__Supplied information__:
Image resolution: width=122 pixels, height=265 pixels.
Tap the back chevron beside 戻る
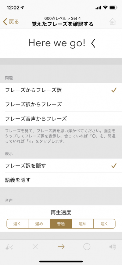tap(5, 22)
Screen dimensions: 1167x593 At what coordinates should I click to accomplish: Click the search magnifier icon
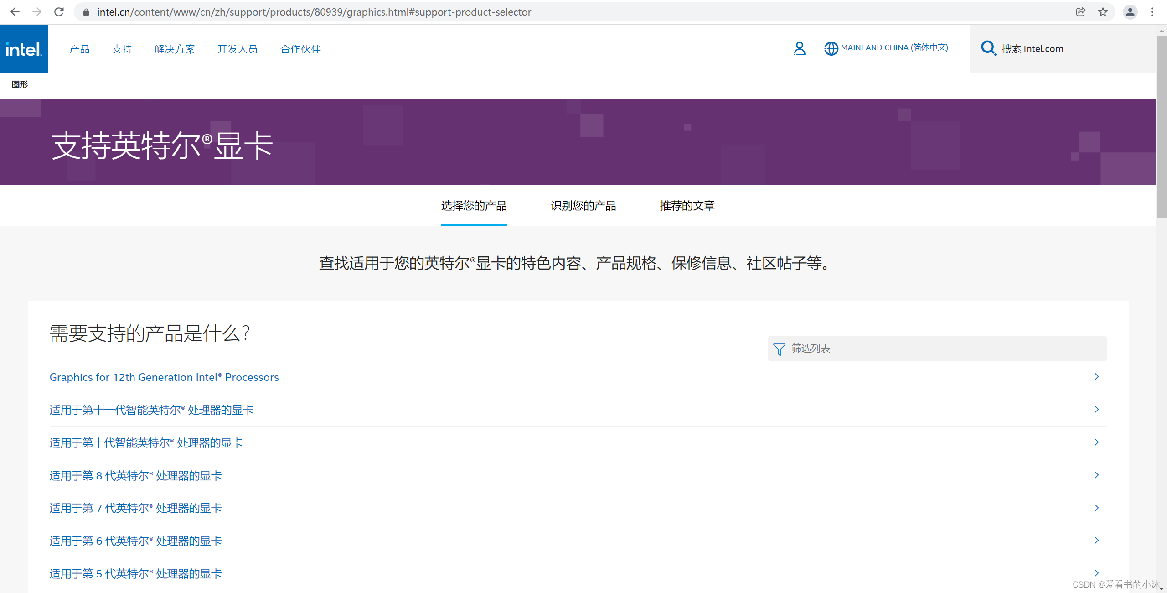coord(988,48)
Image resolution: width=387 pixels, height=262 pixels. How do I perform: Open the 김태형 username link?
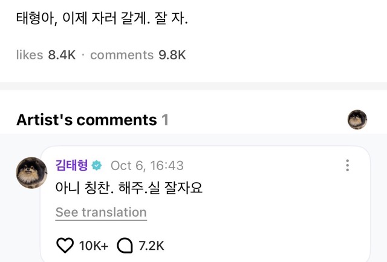click(x=71, y=166)
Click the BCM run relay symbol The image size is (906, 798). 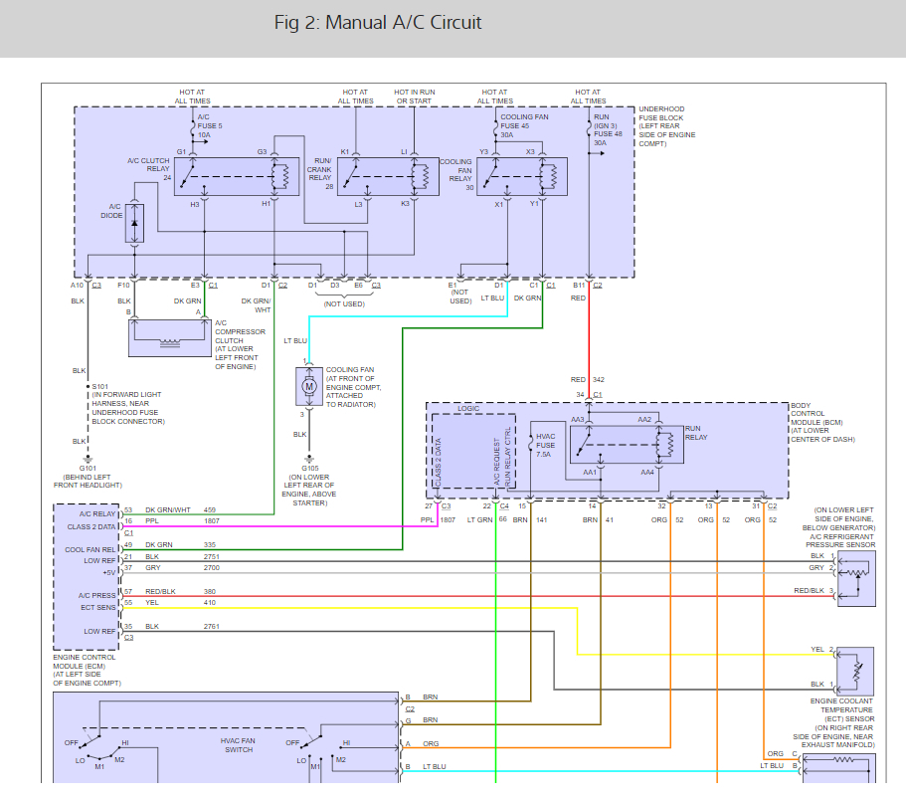627,445
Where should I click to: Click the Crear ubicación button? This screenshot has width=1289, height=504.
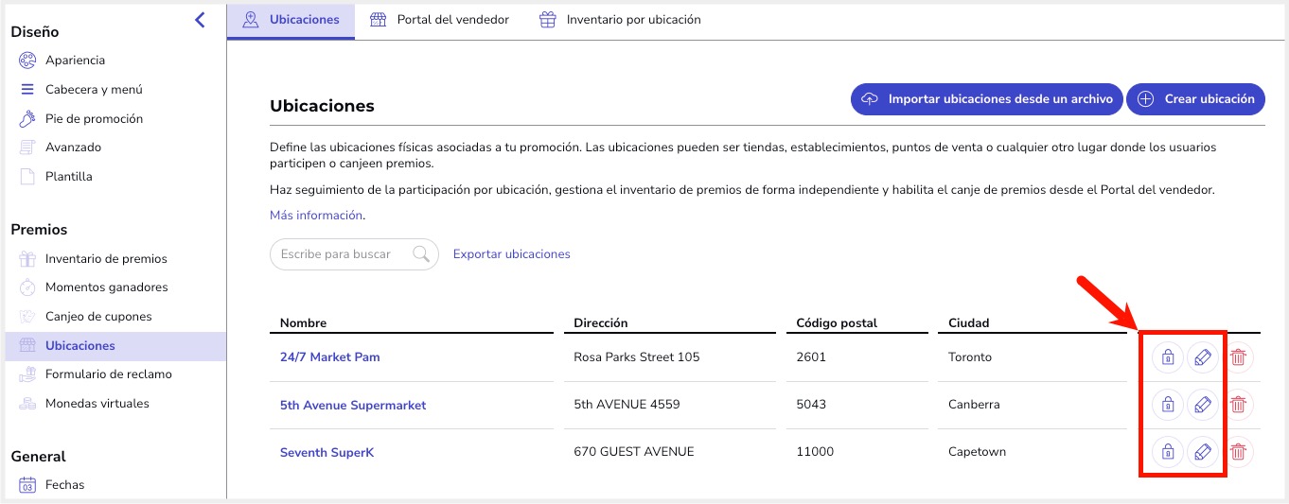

__Written task__:
Could you convert the listing, from the line containing "Screen dimensions: 1167x593" through the line containing "click(x=71, y=166)", into a two-column CSV with the headers instruction and location? Put each text and its answer in one row, quote every field, replace line breaks with spaces, and leave out the pictures.

__Full solution__:
instruction,location
"Screen dimensions: 1167x593 At what coordinates should I click to accomplish: Click the search magnifier icon","coord(988,48)"
"Image resolution: width=387 pixels, height=262 pixels. How do I perform: Open the 김태형 username link?","click(x=71, y=166)"